There was once one of us, early in the spring of the Tree, that loved the Tree so much. Some may say maybe too much, but it is not our place to pass judgement on what is. This one of us, we will call her Maiden, she loved Tree like she loved to breathe. She saw that the Tree gave us breath, and she knew this made her and it two parts of something. But Maiden felt there was something missing in her half, that she wasn't giving enough. She talked to the Tree, she tried to braid its hair like hers, she treated it as equal. This may seem strange, like one of them must be greater than the other, but she knew this not to be true: the Tree and she could both give life. One night, while she was tending to branches and newborn growth, she fell asleep on the forest floor beneath the swinging swaying boughs. It was as if the flowing blowing leaves were rustling a lullaby to her; she lay down curled up next to the great big roots. While in dreamtime, she dreamt she was waiting for something. But even when she had only just entered the dream, it felt like she had been waiting for millennia - she saw the stars move through the sky and drift further apart, she saw countless sunrises and falls, innumerable moons and eclipses, all in retrospect. But now she could feel proximity to the end, that she was entering a temporal space of between. Between the end of waiting, and the beginning of the waited-for.

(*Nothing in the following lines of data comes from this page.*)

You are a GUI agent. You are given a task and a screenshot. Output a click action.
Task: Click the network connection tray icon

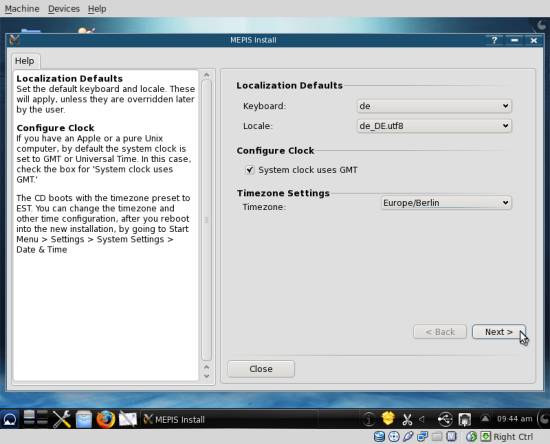click(x=465, y=419)
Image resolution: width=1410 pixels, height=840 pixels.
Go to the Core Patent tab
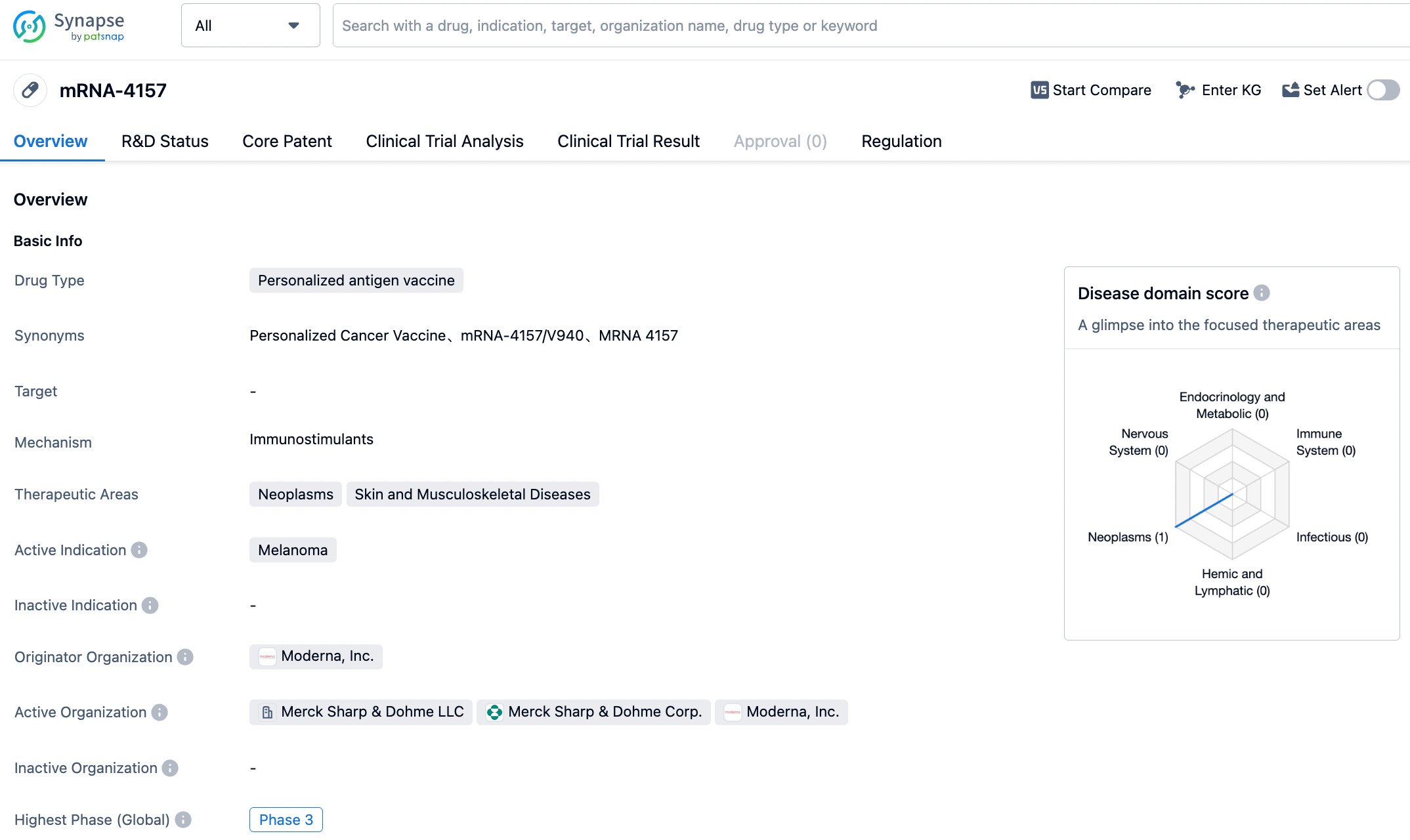[x=287, y=141]
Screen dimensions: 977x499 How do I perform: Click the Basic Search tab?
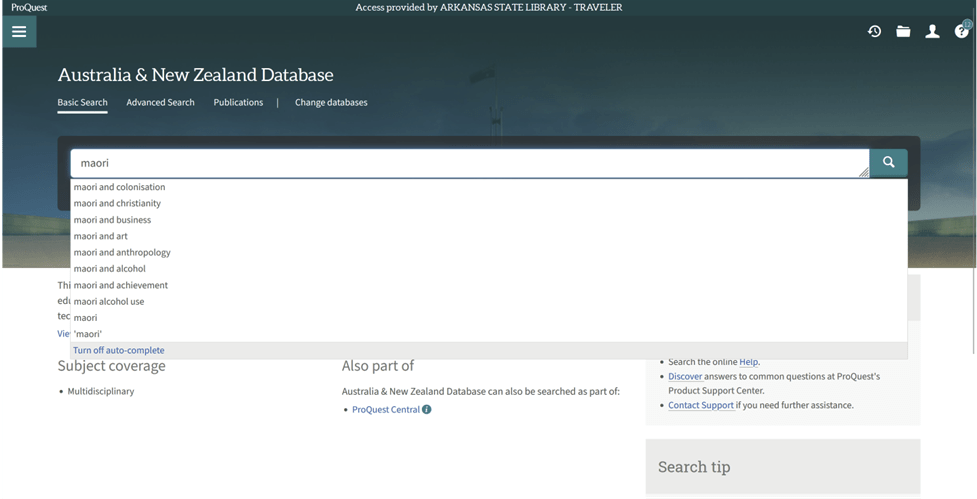click(x=82, y=102)
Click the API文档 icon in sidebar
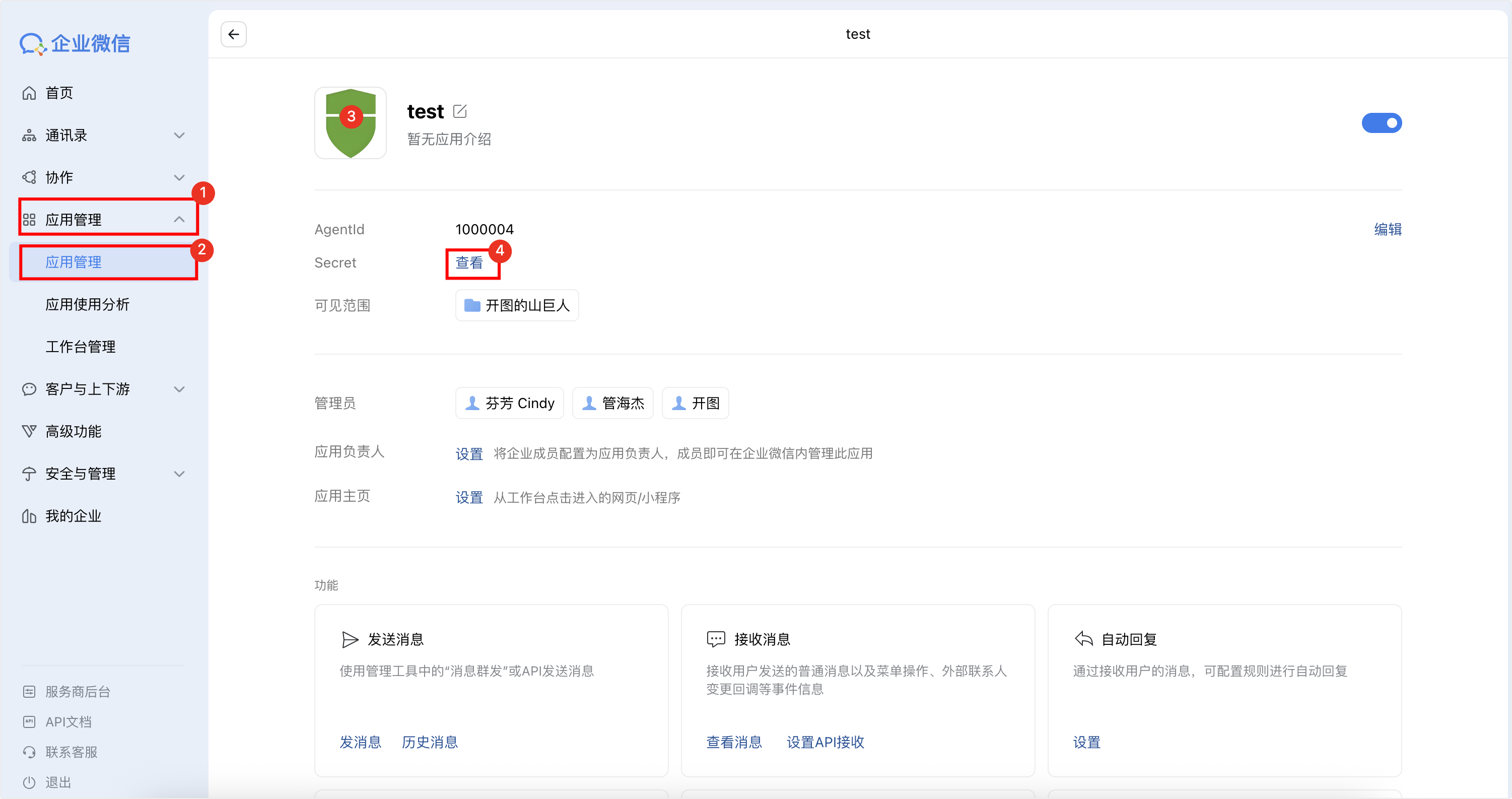 tap(29, 721)
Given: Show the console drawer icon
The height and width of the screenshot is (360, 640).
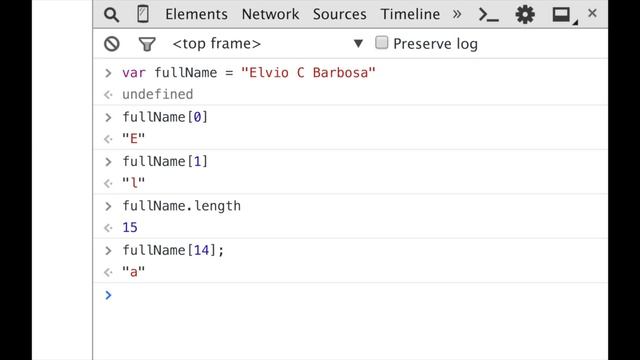Looking at the screenshot, I should click(488, 15).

Maiden never woke up. Tree loved her back, you know. So much that Tree embraced Maiden in her dreamtime. Her long hair, entwined with Tree's roots, turned to fern. Her braids to bracken. Her transformation happened so silently, so sweetly, we know not to grieve for her.
As for the rest of her, she did not disappear. Her body became a blossom, wrapped in maidenhair. As it takes time for new caretakers to come to being, it was not for some time that her metamorphosis was known. Until then, this flower in the fern bloomed and bloomed. Unseen, she was able to show herself fully to the world that wasn't bearing any witnesses. The fern and its flower, beneath the tree-boughs, stayed that way comfortably for quite some time. When the next caretaker did appear (and we will come to the how, later), the fern-flower closed up and disappeared, not wanting to be found. Every day, this young carer returned to the spot of the maidenhair and her flower, and every day she still would not show herself. It was only on the night of the longest day of the year that she shyly opened to the world again. The Caretaker happened to be sitting next to her, tending a fire, watching sparks fly into the night, when he saw the beautiful bloom. Nobody knows if it was his patience, the long sun hours, or the smoke of burning wood, but she opened up again. The duty-bound carefully and with reverence took from her a petal - but really Maiden had offered it freely, with understanding. He gently pounded the petal with a pestle, whispering sweet thanks, and boiled the powder in spring-water. It smelled like its lilac color - soft, sweet, but strong. He drank deeply. When he did, he felt his head light up in new ways - he saw the world differently, because he heard it differently. All around him, he heard everything. Not like he didn't hear it before, but like he wasn't listening, wasn't tuned in. The crickets' song turned into a plea that he understood better than before, the owl's warning claiming his space in the forest, the pheromones of fireflies and their photic dance. He could understand it all, as if he could respond easily if he only had the anatomy.
He told no one of the ability imbued in him from drinking the fern flower's tea, but there are forces in this world that can't be understood, and the people came to know anyway. For this, and many other reasons, it has become custom for people in parts of the world to head into the midsummer night forest. All because a maiden loved a tree.